*TASK STATEMENT:* In the records below, count every line where the string "taskbar" appears, and reply with the count only.
::: DATA TO USE :::
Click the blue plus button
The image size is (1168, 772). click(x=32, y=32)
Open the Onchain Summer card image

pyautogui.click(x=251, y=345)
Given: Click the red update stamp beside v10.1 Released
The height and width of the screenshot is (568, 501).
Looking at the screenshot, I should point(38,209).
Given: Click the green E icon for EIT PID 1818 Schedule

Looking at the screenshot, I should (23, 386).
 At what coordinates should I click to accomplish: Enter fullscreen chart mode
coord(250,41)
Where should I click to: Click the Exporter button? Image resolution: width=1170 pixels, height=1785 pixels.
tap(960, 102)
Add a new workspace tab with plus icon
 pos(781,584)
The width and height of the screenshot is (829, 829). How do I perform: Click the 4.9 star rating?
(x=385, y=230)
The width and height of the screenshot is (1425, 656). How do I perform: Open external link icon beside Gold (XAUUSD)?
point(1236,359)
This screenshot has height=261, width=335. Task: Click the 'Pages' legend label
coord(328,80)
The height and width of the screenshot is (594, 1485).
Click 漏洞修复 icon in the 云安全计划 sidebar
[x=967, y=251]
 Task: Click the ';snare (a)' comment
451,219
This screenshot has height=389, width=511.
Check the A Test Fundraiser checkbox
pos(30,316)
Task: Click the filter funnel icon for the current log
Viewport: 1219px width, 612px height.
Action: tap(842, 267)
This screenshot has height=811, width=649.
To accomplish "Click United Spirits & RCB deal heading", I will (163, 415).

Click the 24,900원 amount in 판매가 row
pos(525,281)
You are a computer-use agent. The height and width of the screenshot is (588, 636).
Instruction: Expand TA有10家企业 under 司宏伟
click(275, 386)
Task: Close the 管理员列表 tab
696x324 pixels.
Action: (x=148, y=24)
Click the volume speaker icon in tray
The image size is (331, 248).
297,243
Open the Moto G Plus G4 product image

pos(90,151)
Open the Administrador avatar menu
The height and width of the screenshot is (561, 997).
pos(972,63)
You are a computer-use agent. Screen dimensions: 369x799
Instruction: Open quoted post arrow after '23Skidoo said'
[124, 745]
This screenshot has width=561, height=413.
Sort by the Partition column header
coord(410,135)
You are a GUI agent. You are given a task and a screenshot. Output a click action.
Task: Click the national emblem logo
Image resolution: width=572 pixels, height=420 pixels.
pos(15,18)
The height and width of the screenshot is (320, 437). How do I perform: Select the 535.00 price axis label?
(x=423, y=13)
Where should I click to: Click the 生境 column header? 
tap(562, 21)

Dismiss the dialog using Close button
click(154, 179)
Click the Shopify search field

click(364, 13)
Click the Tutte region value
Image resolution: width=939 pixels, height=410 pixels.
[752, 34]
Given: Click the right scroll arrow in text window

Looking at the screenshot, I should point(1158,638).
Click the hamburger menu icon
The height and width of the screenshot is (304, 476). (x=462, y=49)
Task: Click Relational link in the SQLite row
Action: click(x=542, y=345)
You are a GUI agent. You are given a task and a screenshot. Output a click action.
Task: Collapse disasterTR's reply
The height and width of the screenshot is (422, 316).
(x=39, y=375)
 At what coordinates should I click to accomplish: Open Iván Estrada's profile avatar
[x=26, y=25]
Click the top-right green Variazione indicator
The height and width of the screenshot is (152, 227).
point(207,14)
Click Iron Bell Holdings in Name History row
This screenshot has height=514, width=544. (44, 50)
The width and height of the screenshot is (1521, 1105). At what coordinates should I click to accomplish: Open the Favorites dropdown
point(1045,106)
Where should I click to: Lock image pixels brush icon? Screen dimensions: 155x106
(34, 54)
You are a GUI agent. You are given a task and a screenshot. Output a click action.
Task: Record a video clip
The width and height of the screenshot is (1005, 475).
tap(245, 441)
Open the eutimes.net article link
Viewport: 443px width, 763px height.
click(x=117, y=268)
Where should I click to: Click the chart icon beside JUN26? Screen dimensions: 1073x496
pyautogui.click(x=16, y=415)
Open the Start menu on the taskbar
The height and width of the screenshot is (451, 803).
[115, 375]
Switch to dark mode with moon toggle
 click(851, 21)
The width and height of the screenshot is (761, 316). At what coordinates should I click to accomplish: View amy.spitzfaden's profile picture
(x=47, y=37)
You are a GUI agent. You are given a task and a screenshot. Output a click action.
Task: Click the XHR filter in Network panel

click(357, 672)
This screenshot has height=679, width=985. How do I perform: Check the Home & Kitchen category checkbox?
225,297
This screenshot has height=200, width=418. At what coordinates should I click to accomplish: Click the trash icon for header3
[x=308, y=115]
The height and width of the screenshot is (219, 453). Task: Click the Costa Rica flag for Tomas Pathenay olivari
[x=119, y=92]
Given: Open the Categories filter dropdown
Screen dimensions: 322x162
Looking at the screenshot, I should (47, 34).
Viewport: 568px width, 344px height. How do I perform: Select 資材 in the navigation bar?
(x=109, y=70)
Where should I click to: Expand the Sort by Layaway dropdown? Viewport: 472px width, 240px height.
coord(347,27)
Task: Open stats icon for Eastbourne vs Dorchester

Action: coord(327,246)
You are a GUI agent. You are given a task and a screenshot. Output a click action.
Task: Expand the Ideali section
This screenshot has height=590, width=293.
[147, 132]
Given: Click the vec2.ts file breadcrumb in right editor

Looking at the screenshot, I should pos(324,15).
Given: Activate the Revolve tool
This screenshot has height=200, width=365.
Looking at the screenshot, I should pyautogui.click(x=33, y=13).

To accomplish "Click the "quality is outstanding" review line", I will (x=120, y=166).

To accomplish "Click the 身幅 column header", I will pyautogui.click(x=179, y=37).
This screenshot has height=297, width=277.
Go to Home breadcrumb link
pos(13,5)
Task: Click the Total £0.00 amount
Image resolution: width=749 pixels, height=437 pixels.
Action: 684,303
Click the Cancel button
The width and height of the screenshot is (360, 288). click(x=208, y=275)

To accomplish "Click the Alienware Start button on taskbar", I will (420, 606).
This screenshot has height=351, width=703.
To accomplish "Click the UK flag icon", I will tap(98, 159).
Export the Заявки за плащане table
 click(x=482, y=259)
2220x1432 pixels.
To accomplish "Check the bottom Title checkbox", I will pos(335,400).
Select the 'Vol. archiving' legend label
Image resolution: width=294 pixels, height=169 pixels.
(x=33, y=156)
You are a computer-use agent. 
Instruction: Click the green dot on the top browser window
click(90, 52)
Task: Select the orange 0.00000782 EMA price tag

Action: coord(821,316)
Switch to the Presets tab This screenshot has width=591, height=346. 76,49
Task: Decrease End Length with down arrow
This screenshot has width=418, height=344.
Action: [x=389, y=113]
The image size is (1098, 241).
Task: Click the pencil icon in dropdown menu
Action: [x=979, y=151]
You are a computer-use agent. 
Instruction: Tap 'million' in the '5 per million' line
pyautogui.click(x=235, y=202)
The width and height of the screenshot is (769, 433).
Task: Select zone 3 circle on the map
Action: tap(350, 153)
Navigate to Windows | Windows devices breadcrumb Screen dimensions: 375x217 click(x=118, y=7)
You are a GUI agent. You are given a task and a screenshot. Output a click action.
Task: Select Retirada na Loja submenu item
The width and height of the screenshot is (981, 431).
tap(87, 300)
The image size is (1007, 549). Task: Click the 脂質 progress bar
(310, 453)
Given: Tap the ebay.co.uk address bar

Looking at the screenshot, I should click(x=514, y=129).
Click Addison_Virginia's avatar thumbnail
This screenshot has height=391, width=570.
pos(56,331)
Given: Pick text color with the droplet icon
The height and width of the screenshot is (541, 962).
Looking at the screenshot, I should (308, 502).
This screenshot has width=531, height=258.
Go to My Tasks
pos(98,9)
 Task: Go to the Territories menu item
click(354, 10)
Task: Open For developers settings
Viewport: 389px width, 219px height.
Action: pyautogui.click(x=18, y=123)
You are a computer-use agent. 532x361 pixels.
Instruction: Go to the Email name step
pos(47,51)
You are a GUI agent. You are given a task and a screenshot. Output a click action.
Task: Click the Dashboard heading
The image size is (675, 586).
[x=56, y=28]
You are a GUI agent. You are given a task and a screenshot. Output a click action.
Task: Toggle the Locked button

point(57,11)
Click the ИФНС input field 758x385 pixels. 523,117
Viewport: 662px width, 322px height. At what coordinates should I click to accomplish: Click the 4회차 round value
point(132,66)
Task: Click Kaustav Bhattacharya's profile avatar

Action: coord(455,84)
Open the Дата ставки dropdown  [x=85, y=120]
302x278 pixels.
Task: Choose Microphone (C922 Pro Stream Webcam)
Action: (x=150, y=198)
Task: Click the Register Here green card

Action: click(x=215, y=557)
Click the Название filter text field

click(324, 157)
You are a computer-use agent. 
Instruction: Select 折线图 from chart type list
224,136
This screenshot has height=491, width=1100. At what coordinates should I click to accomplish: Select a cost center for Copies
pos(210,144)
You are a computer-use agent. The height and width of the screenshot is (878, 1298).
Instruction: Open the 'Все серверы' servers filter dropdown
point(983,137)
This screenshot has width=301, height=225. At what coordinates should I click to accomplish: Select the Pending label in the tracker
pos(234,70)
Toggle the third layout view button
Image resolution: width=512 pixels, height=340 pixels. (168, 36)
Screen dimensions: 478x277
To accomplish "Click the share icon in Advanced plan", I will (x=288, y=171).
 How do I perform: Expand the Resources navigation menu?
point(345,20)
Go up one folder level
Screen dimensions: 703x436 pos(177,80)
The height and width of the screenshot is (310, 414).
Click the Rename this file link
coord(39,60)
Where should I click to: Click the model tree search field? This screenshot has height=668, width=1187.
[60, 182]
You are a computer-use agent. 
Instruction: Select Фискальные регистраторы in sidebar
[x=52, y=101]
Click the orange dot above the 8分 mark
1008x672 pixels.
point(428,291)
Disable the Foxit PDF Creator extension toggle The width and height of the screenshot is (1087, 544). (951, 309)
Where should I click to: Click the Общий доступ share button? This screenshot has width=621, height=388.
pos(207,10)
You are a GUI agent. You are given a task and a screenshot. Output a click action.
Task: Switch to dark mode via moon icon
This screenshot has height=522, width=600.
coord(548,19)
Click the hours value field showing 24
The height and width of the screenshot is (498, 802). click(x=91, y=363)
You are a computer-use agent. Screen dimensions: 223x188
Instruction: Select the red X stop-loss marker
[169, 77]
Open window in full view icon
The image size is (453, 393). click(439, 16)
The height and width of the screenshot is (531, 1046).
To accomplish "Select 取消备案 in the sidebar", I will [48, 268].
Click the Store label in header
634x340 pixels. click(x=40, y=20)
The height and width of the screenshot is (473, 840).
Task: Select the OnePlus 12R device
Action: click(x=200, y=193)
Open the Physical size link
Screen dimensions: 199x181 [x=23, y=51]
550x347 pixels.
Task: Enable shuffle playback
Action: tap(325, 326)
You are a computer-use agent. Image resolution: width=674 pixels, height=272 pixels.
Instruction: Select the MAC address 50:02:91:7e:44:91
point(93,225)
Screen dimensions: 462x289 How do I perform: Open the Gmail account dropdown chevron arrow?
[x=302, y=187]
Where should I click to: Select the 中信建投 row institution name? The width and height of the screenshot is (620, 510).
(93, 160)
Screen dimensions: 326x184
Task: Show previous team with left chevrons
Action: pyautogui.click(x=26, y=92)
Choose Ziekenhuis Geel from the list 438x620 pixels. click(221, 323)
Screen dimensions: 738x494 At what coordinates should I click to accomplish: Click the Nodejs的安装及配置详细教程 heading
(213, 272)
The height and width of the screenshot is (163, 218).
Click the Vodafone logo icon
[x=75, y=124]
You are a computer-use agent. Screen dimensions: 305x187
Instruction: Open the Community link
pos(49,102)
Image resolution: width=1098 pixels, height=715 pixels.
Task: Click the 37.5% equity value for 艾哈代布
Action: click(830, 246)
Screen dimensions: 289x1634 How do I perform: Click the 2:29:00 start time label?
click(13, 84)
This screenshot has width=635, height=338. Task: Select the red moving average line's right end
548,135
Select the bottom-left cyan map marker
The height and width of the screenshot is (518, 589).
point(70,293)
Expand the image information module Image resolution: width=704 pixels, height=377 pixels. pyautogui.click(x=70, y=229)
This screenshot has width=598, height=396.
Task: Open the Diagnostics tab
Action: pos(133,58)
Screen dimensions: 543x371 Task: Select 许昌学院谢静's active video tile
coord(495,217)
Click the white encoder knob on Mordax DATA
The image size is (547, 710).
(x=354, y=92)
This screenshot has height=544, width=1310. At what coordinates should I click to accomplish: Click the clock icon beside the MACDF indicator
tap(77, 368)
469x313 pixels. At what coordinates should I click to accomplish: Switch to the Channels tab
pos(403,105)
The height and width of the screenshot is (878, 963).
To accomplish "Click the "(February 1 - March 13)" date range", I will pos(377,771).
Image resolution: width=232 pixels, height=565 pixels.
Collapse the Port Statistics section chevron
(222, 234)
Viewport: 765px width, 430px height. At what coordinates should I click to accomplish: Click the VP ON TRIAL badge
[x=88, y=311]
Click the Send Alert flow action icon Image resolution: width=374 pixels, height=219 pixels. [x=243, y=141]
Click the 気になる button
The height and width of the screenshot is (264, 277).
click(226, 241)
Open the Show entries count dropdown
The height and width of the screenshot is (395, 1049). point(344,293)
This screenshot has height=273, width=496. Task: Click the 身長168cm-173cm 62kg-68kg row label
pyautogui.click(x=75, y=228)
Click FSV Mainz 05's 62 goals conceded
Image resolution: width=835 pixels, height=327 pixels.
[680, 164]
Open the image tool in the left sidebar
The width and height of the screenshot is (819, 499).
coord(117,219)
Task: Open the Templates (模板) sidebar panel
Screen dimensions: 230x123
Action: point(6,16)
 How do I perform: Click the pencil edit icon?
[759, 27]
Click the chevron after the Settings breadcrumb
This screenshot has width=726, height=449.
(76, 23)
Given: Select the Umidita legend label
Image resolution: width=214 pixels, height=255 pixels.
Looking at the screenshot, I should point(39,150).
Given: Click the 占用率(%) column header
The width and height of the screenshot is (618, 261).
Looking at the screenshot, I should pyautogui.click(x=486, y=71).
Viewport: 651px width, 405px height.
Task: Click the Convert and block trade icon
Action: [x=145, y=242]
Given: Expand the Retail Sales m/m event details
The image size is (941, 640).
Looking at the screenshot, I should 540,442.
:::
*RESULT OF THE TASK:* 2